RBI Needs To Step Up Pace Of Liquidity Infusion, Say Analysts
RBI will need to conduct more bond purchases under its open market operation scheme given the tight liquidity conditions
With banks borrowing more from the Reserve Bank of India than they have in at least the last two years, market participants feel that the central bank needs to intervene more decisively to calm nerves.
The liquidity deficit has moved closer to Rs 1.5 lakh crore in recent weeks driven by reasons ranging from advance tax outflows and increased demand during the festive season, to intervention in the currency markets. Other factors such as the approaching election season, when demand for currency increases, could mean that liquidity tightness will persist.
As such, most economists and money market analysts see the need for more frequent bond purchases under the RBI’s open market operation program. On Monday, the RBI announced bond purchases worth Rs 10,000 crore - the second such purchase of the month.
Open Market Operations (OMO) by the central bank can help contain the domino effects of liquidity tightening in the financial markets, said Bank of America Merrill Lynch in a report on Tuesday. The RBI will need to inject $40 billion (about Rs 2.8 lakh crore) by March 2019, the report estimates while adding that a calendar of bond purchases under the OMO scheme would give markets more clarity on the outlook for liquidity.
Bond purchases by the RBI will help bring down yields and reduce foreign portfolios from the debt markets, which in turn could support the rupee, the report added. Foreign investors have sold over Rs 46,000 in the debt markets so far this year.
Kotak Mahindra Bank, in a report, estimated that the RBI would need to purchase bonds to the tune of Rs 1.5-2 lakh crore by March 2019. Economists at the bank believe that liquidity will remain tight in the second half due to increased currency demand during the festive season, intervention in the forex markets and cash build-up by the government.
But even with continued bond purchases, Kotak Mahindra Bank expects short term lending rates would continue to remain elevated. “It is unlikely to completely offset the liquidity tightness implying that the short-term rates would still likely remain elevated,” the report said.

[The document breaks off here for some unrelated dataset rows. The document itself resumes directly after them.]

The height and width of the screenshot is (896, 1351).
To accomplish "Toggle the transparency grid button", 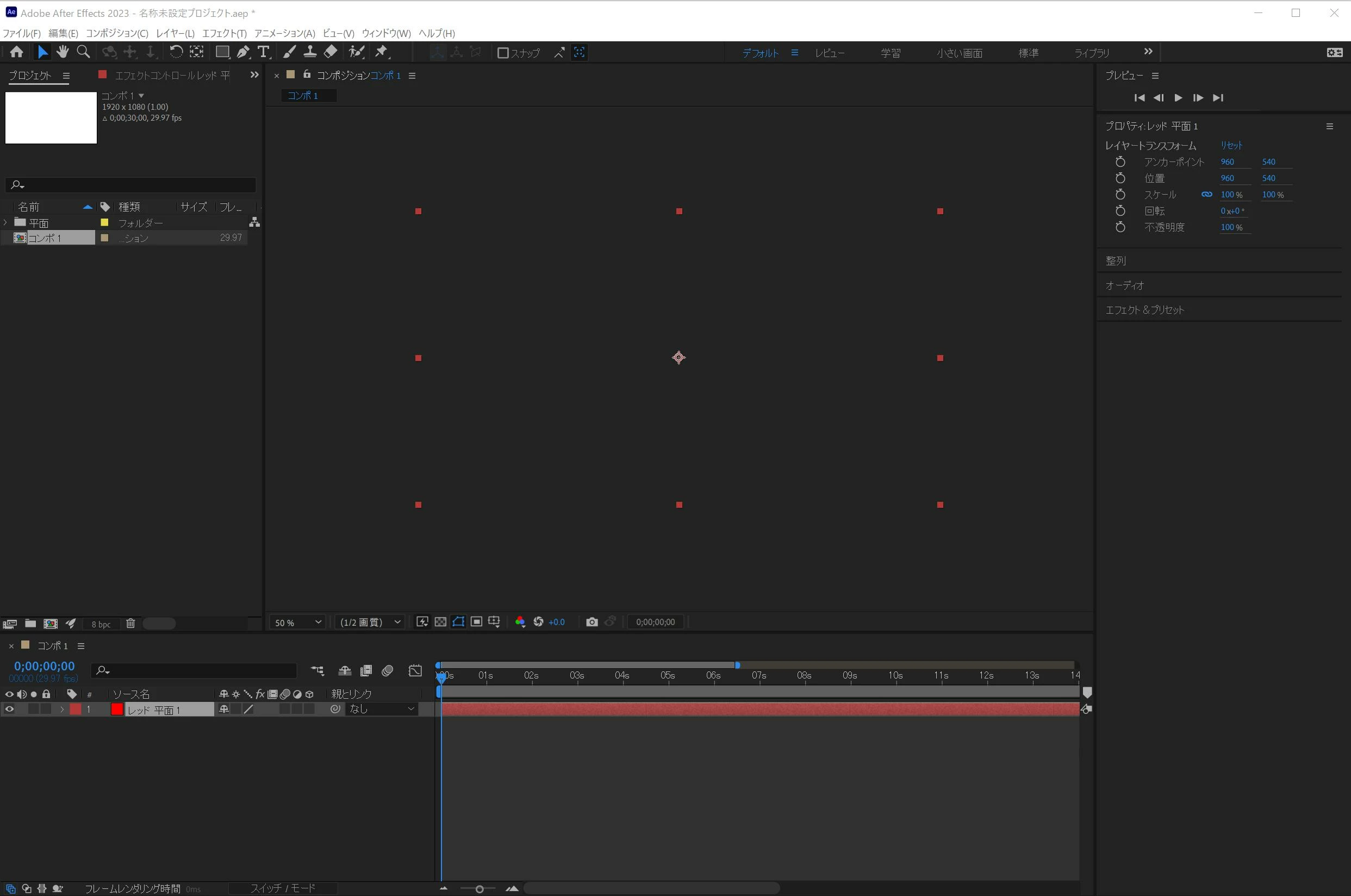I will pos(440,622).
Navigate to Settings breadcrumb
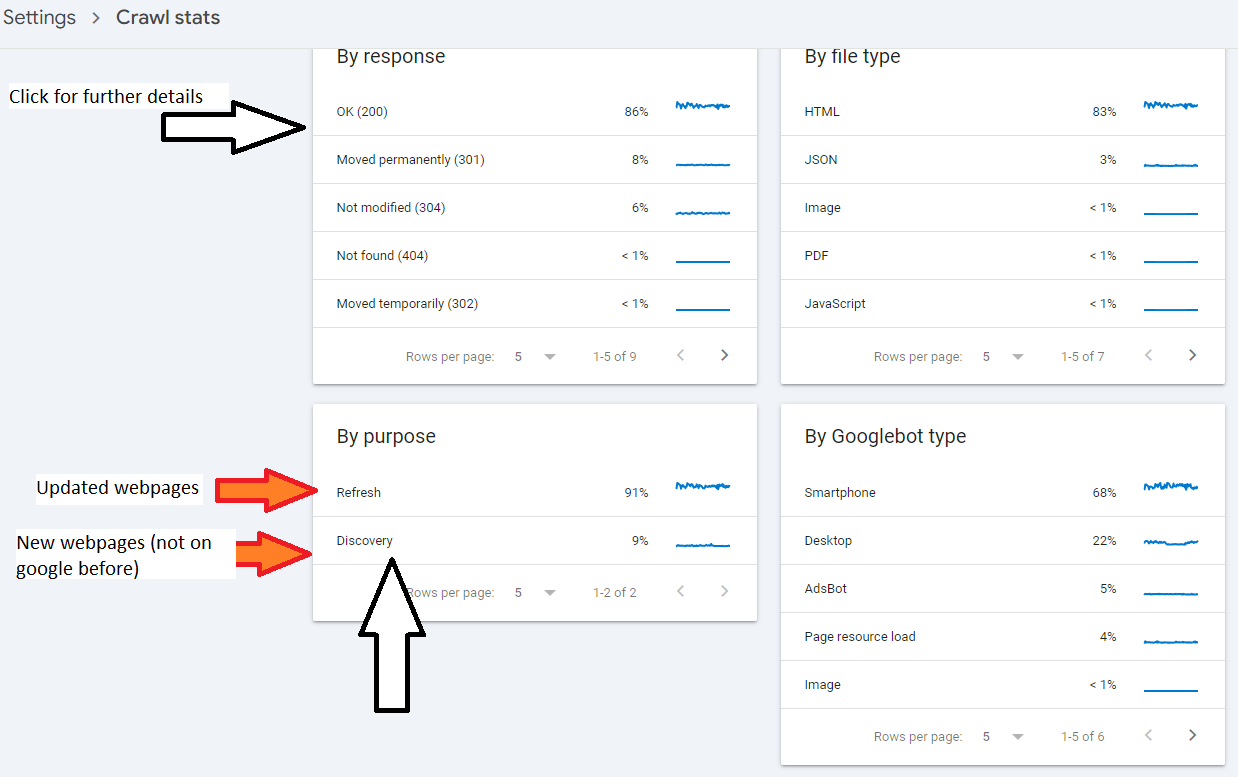 39,18
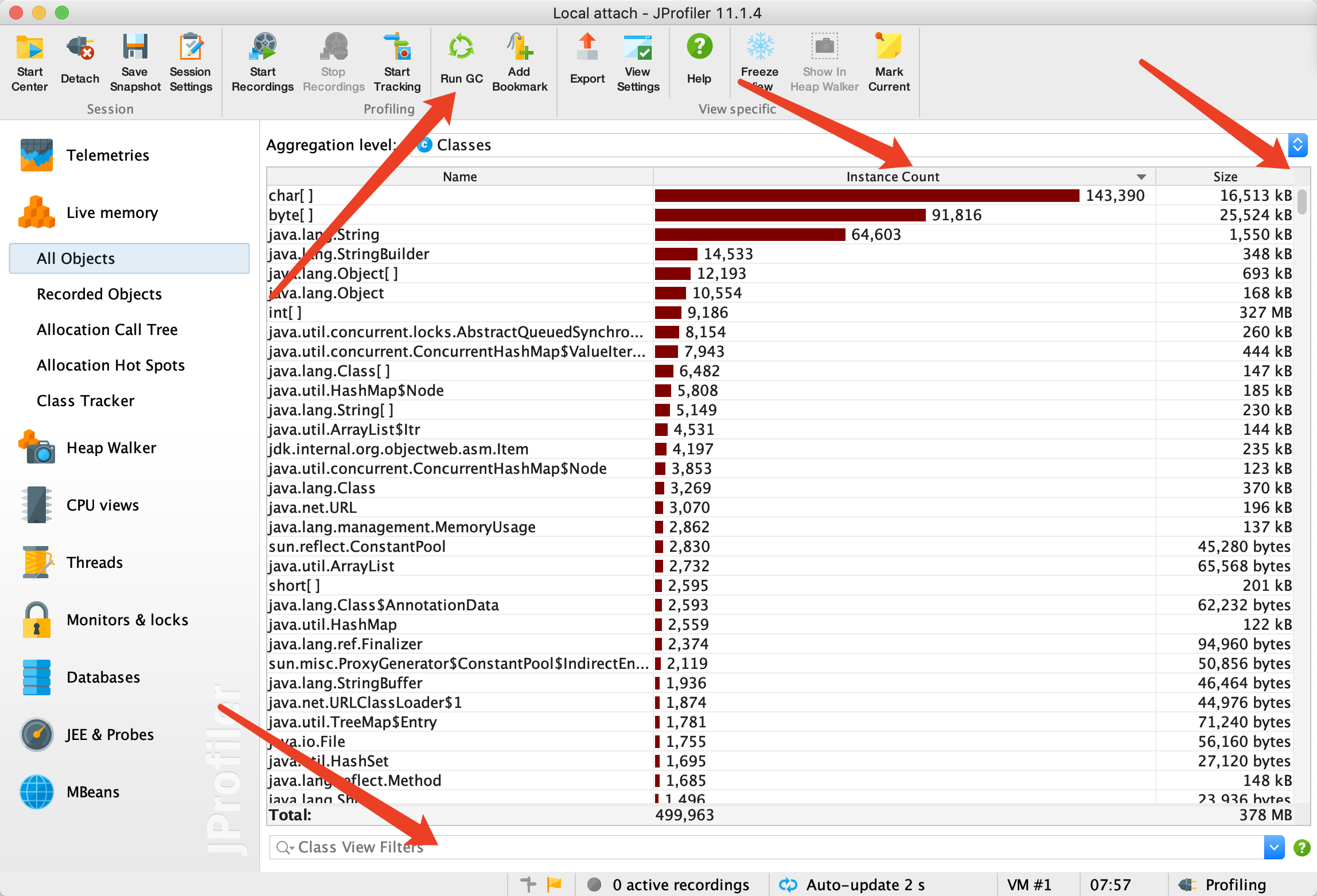Switch to the Recorded Objects view
The height and width of the screenshot is (896, 1317).
coord(99,294)
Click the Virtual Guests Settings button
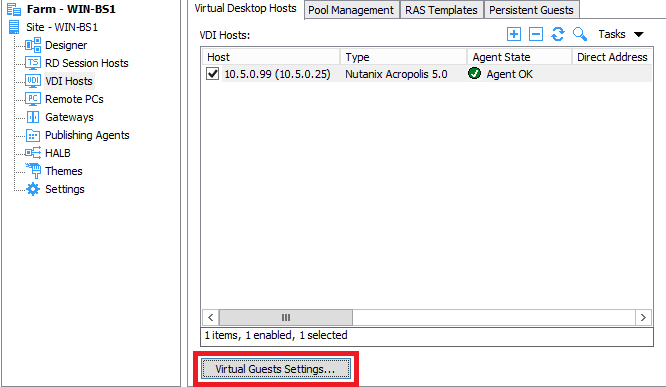Image resolution: width=666 pixels, height=387 pixels. pyautogui.click(x=276, y=369)
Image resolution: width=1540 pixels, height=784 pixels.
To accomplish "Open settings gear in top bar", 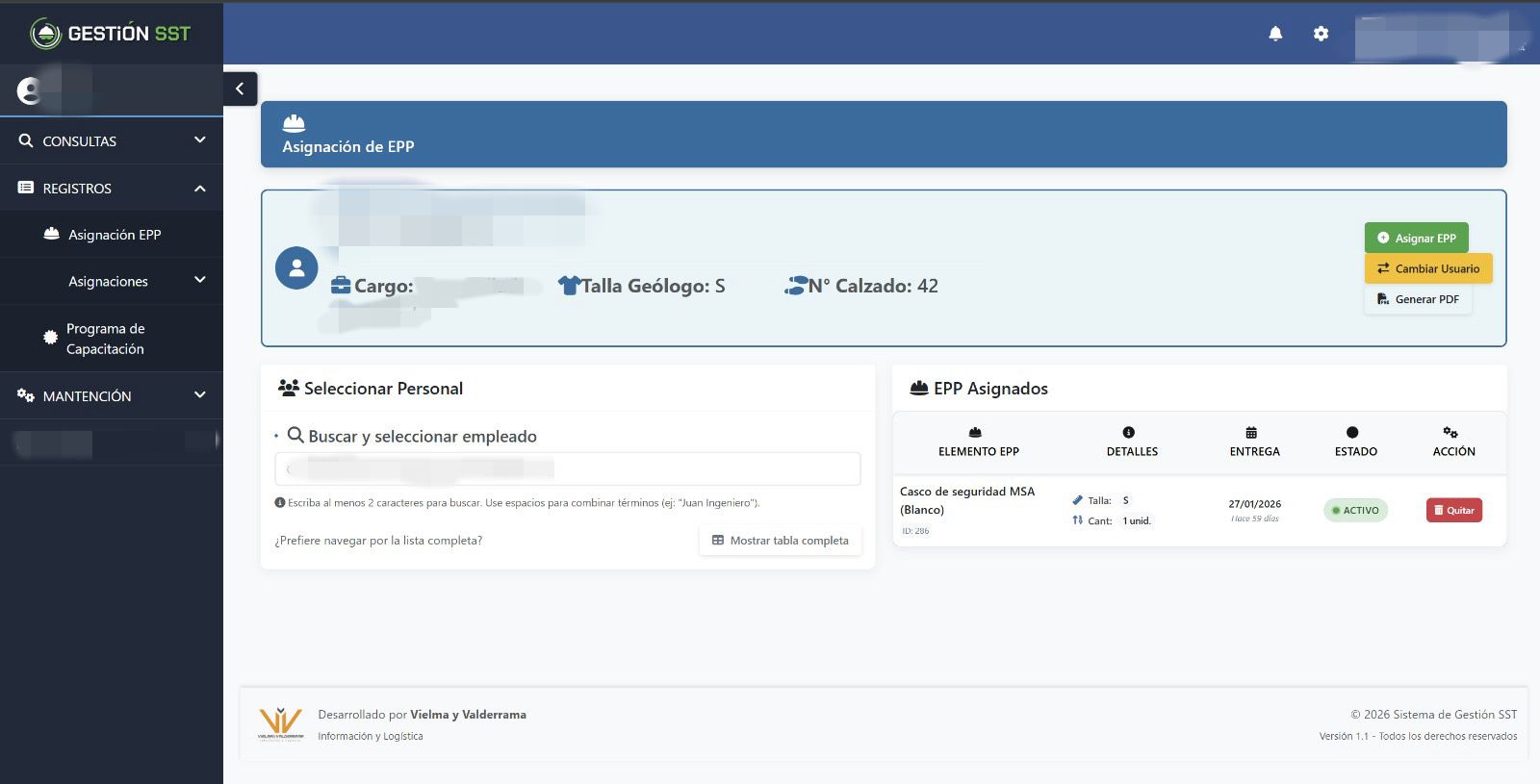I will 1321,34.
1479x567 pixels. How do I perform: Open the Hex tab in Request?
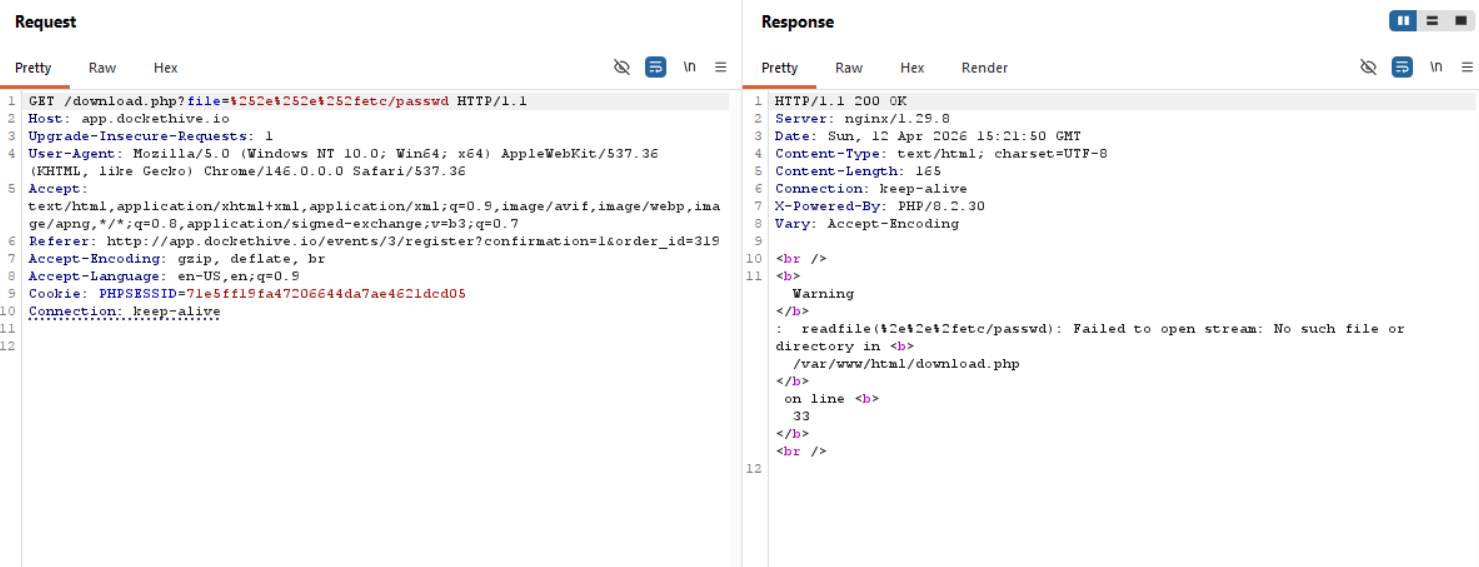[165, 68]
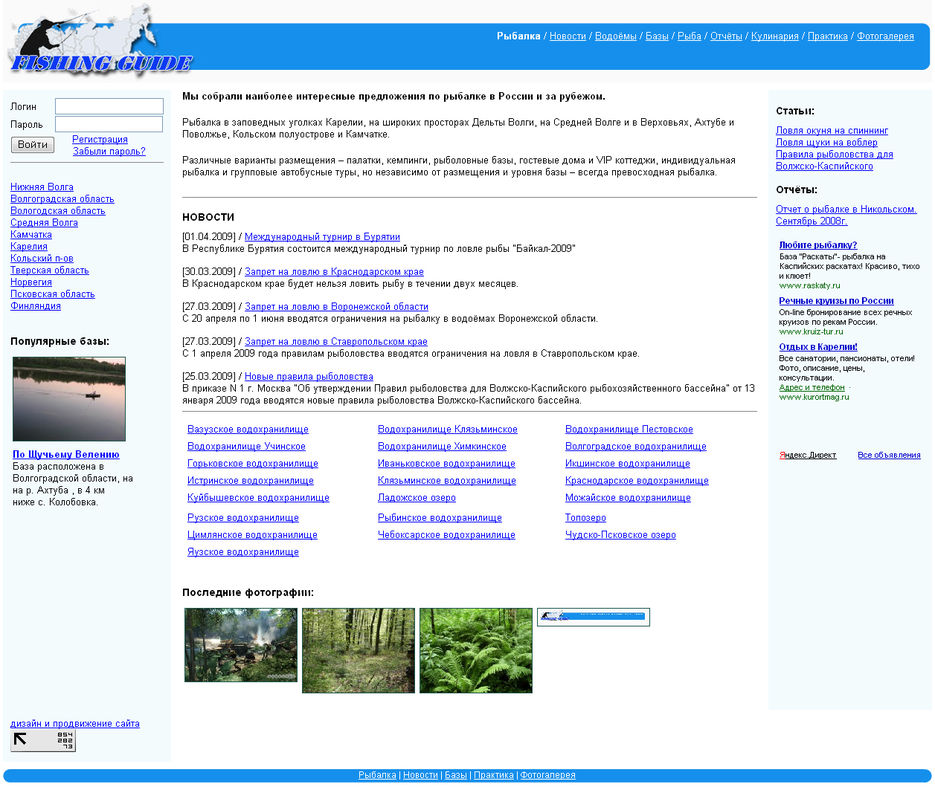Click the Fishing Guide logo
Screen dimensions: 935x787
coord(98,42)
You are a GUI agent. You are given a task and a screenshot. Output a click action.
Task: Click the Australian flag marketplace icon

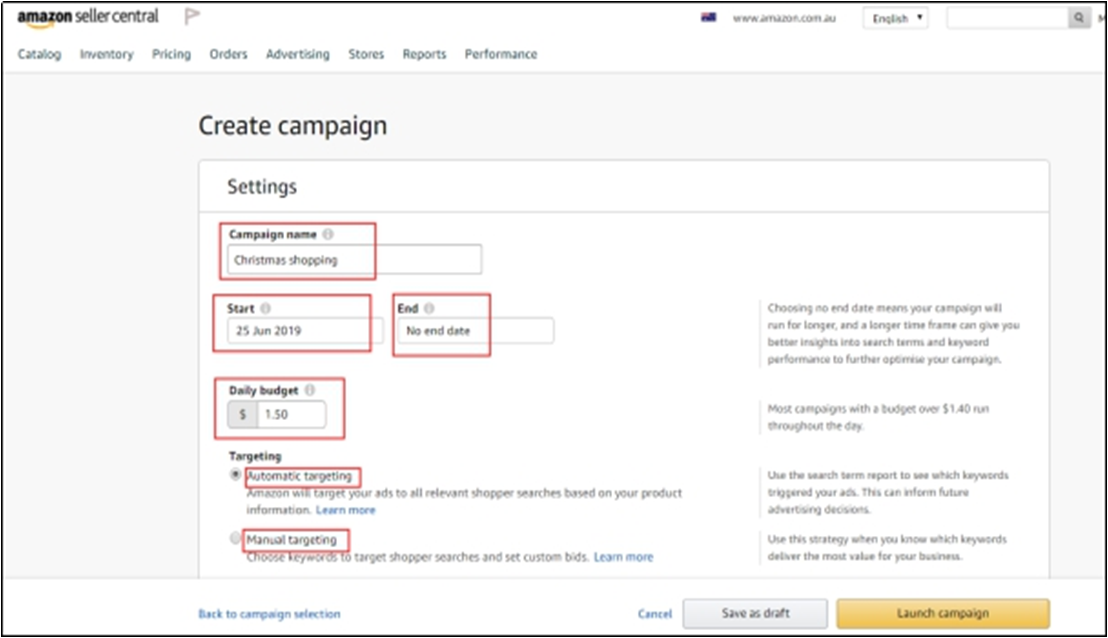tap(708, 18)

Commenting on the troubles specifically in the NBFC sector, the Kotak economists said they do not expect that to precipitate into a full fledged liquidity crisis. The recent squeeze in money market liquidity has mostly been on the back of portfolio adjustments in debt funds, which had a relatively larger exposure to specific entities, said the report.
Should the RBI feel the need to address the specific liquidity needs of either mutual funds holding debt paper or non-bank lenders, it would need to craft out a special facility. One option could be to open a special liquidity window for mutual funds. It has done so at least twice in the past decade in 2008 and 2013. The facilities, while barely used, send a comforting message to the market and market participants, said an analyst who spoke on condition of anonymity.
Channeling liquidity into NBFCs may prove to be more challenging if banks remain averse to lending to that segment. In such a situation, a line of refinance could be considered, this analyst added.